Kepert, I., Fonseca, J., Müller, C., Milger, K., Hochwind, K., Kostric, M., ... & Bartel, S. (2017). D-tryptophan from probiotic bacteria influences the gut microbiome and allergic airway disease. Journal of Allergy and Clinical Immunology, 139(5), 1525-1535.

Walker, A., Pfitzner, B., Harir, M., Schaubeck, M., Calasan, J., Heinzmann, S. S., ... & Haller, D. (2017). Sulfonolipids as novel metabolite markers of Alistipes and Odoribacter affected by high-fat diets.
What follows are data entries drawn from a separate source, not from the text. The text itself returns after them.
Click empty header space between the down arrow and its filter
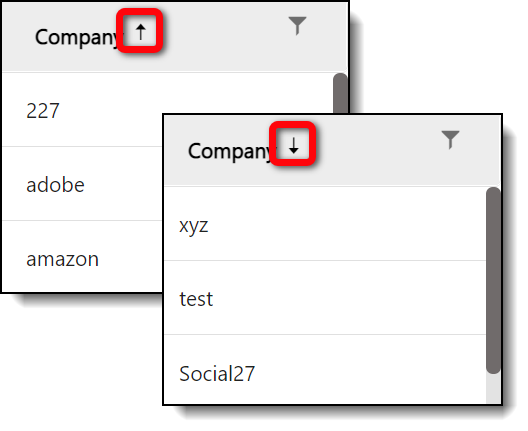 click(x=378, y=148)
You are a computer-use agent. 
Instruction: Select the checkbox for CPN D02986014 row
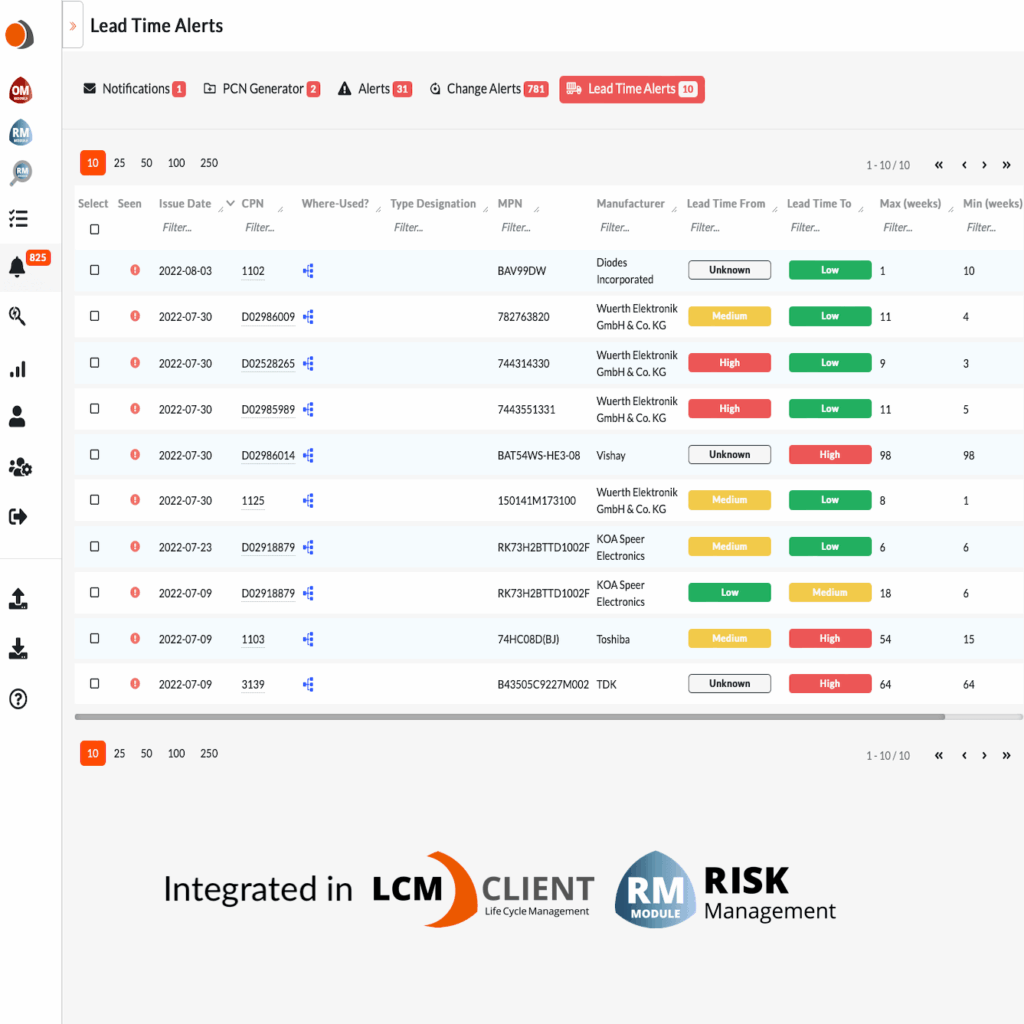(x=93, y=454)
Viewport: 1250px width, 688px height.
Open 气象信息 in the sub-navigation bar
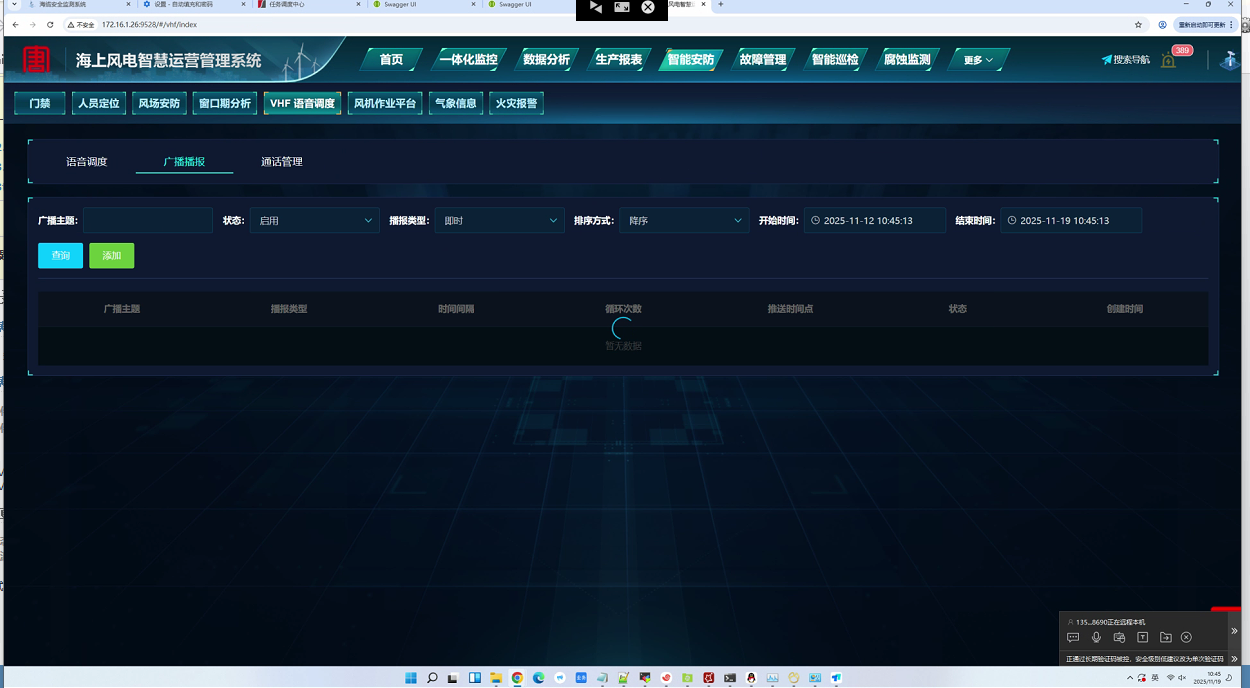[455, 103]
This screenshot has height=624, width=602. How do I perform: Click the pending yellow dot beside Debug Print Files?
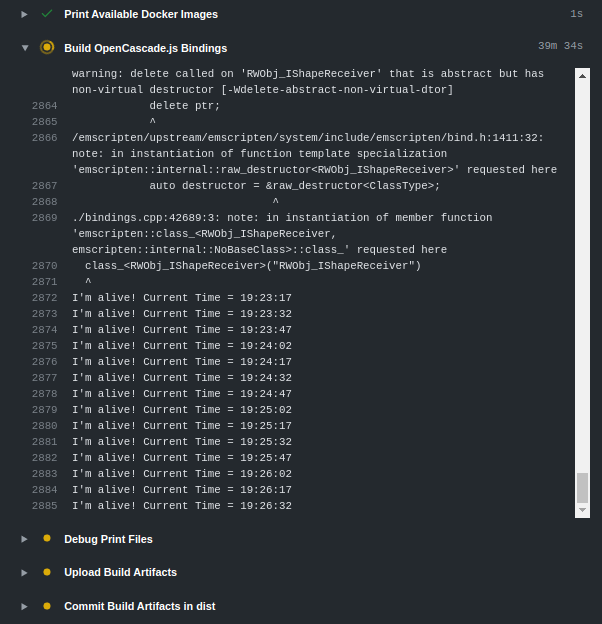pyautogui.click(x=47, y=538)
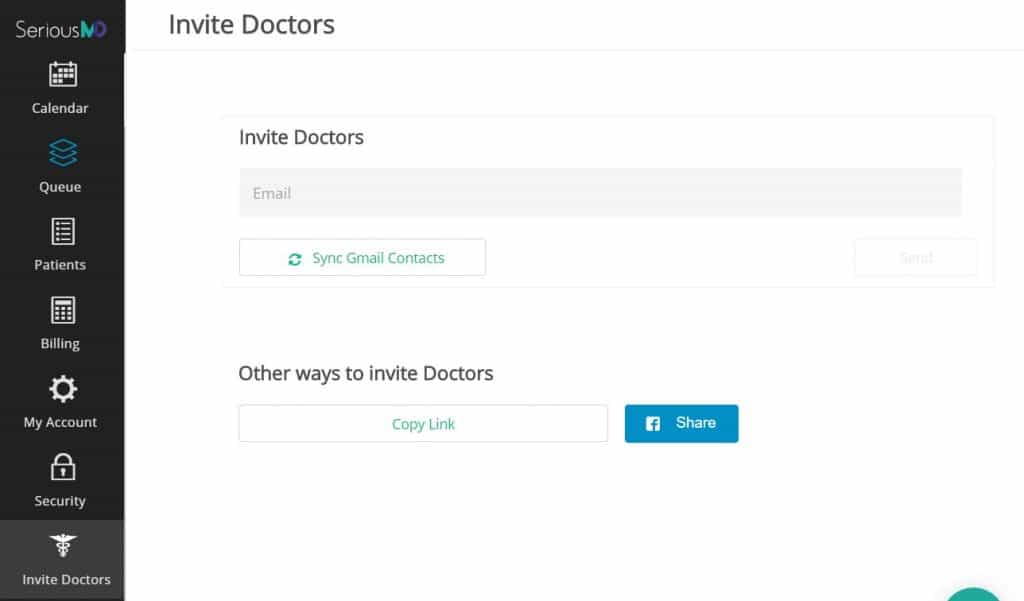Click the sync arrows icon beside Sync Gmail Contacts
Screen dimensions: 1024x601
tap(294, 258)
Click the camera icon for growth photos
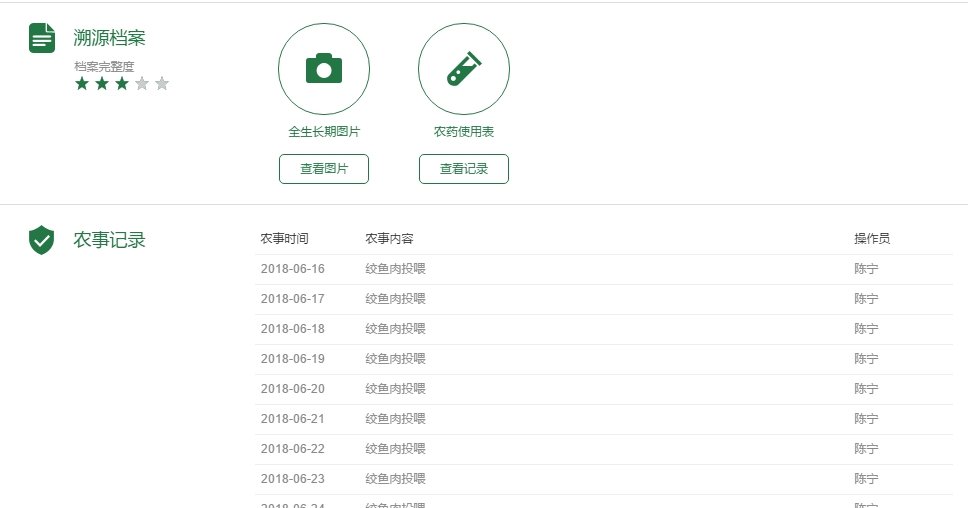 coord(324,69)
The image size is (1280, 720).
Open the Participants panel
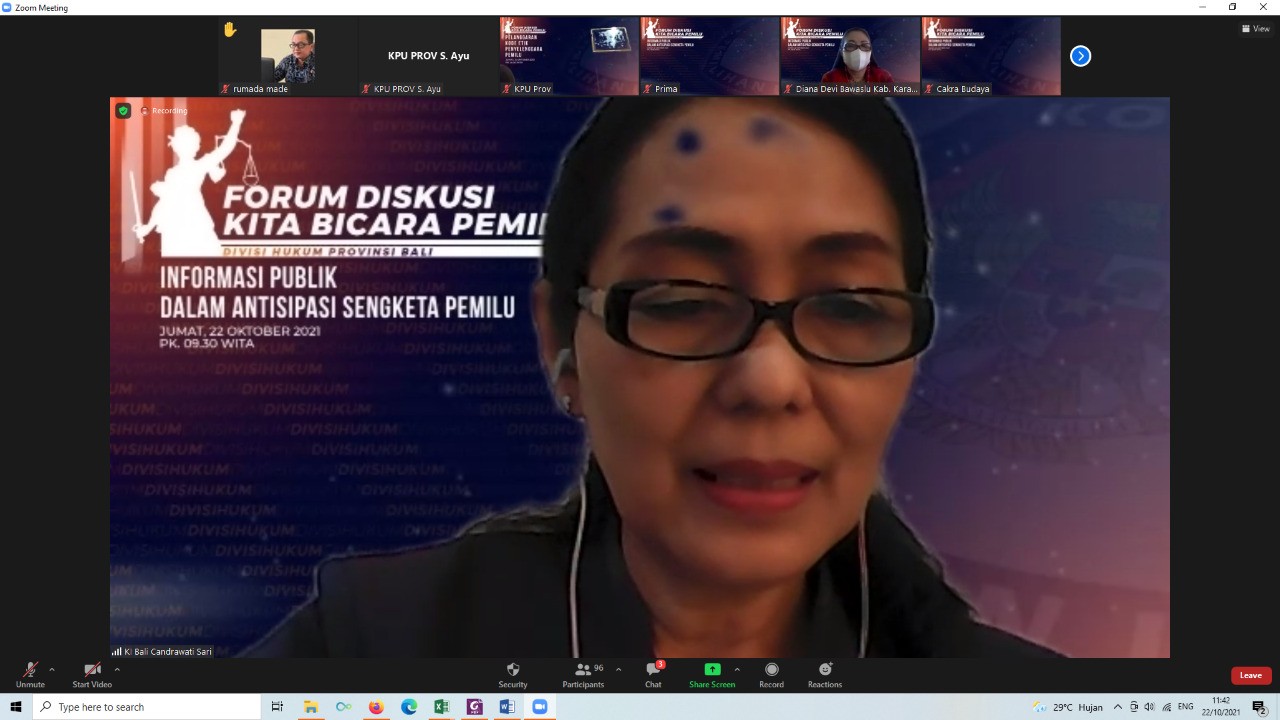tap(583, 674)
Scientific reports, 7(1), 11047.

Bazanella, M., Maier, T. V., Clavel, T., Lagkouvardos, I., Lucio, M., Maldonado-Gòmez, M. X., ... & Haller, D. (2017). Randomized controlled trial on the impact of early-life intervention with bifidobacteria on the healthy infant fecal microbiota and metabolome. The American journal of clinical nutrition, 106(5), 1274-1286.

Lee, T., Clavel, T., Smirnov, K., Schmidt, A., Lagkouvardos, I., Walker, A., ... & Haller, D. (2016). Oral versus intravenous iron replacement therapy distinctly alters the gut microbiota and metabolome in patients with IBD. Gut, gutjnl-2015.